SW: If brands invest in a single, infinitely configurable and game-changing platform like CanopyCloud, which manages everything from campaign planning and asset creation to personalised deployment and real-time reporting, the return on investment can be significant.
Puma’s European operation, for example, covers many channels, languages and activities, and it managed a 33% reduction in cost per asset by driving automation across its European creative production.
But automation is not just about saving time and money.
For many companies it is also about brand control and compliance and making sure every promotion and piece of content is on-brand.
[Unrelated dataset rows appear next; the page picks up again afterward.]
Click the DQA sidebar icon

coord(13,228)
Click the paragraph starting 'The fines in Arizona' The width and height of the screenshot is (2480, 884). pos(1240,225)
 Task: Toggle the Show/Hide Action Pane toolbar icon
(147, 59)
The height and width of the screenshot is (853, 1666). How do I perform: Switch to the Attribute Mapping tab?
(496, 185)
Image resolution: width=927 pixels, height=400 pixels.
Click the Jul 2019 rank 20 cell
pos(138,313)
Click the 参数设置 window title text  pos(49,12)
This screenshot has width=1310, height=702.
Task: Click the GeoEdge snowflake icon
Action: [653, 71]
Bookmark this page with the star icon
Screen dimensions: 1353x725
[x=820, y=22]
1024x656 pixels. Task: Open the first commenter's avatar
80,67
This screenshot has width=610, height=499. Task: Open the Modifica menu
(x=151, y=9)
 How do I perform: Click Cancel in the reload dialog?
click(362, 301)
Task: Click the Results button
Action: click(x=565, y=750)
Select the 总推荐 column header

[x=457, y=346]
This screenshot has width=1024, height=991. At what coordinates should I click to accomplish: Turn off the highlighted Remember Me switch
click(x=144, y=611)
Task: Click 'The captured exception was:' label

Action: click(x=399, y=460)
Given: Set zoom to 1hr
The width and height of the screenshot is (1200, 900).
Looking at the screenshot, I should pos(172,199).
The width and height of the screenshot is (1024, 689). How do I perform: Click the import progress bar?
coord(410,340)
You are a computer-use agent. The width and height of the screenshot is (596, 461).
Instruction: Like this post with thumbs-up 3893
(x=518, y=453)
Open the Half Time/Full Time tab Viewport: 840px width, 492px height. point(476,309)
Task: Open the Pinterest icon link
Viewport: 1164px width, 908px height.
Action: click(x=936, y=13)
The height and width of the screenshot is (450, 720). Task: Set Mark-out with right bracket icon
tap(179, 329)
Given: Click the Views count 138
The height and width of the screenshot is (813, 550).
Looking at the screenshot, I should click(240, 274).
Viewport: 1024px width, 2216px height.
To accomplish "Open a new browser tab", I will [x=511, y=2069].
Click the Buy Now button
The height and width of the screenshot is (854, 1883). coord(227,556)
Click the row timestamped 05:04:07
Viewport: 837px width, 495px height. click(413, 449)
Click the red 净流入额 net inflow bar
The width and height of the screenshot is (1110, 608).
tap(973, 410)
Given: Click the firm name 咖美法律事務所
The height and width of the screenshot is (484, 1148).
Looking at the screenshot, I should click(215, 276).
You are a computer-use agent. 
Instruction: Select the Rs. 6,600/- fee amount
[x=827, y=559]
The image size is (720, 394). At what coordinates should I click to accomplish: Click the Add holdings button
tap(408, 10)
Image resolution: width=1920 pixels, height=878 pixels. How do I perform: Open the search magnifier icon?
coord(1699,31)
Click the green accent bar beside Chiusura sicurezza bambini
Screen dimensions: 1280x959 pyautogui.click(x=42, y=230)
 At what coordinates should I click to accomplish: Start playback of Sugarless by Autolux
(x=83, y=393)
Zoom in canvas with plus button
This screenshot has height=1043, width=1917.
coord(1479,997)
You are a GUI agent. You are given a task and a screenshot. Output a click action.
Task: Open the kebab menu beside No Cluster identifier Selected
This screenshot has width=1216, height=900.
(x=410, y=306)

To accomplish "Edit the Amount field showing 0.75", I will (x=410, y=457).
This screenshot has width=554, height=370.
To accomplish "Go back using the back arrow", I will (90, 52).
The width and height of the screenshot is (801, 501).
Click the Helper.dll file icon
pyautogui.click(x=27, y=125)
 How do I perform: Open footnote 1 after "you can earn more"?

Approval loops can be created before important decisions are taken, to ensure everyone who needs to be involved actually is.
For example, Heineken uses CanopyCloud to ensure 100% brand compliance across 180 countries and 28 languages – replacing more than 10,000 approval emails.
Do you feel that increased automation will have an effect on the creativity of marketing departments?
SW: By its very nature creativity comes from people’s own ideas and group thinking, but technology has an important role to play.
It can help marketing teams, their agencies and suppliers collaborate around great ideas as well as testing campaign creatives locally and globally.
Automation ultimately provides marketers with additional time to be creative because their whole operation is more efficient and joined up.
Having an intelligent multichannel system also enables the creative elements of any campaign to be adapted and changed in real time if circumstances change.
Which other brands are currently using CanopyCloud? What benefits have they seen?
SW: I have already mentioned some of our renowned clients, such as Virgin Media, Heineken, Renault and Co-op, and there are other success stories.
For example, Clarks wanted to update its technology with a system that gives its global teams access to on-brand marketing assets. It achieved huge savings by replacing inefficient email briefings and excessive amend cycles with collaborative and tailored workflows. The brand is also automating content to get its campaigns to market quicker.
Another brand to use the system is Dixons Carphone, which has improved how its internal marketing teams communicate. Local marketers can now view, customise, download and print ticketing and point-of-sale material in-store. A dynamic template takes a feed from space planning data which ensures consistency across the company’s retail estate and that 99.9% of decisions are right the first time.
In the first six months of Dixons Carphone using the system, 1,748 hours were saved with financial savings of £366,000.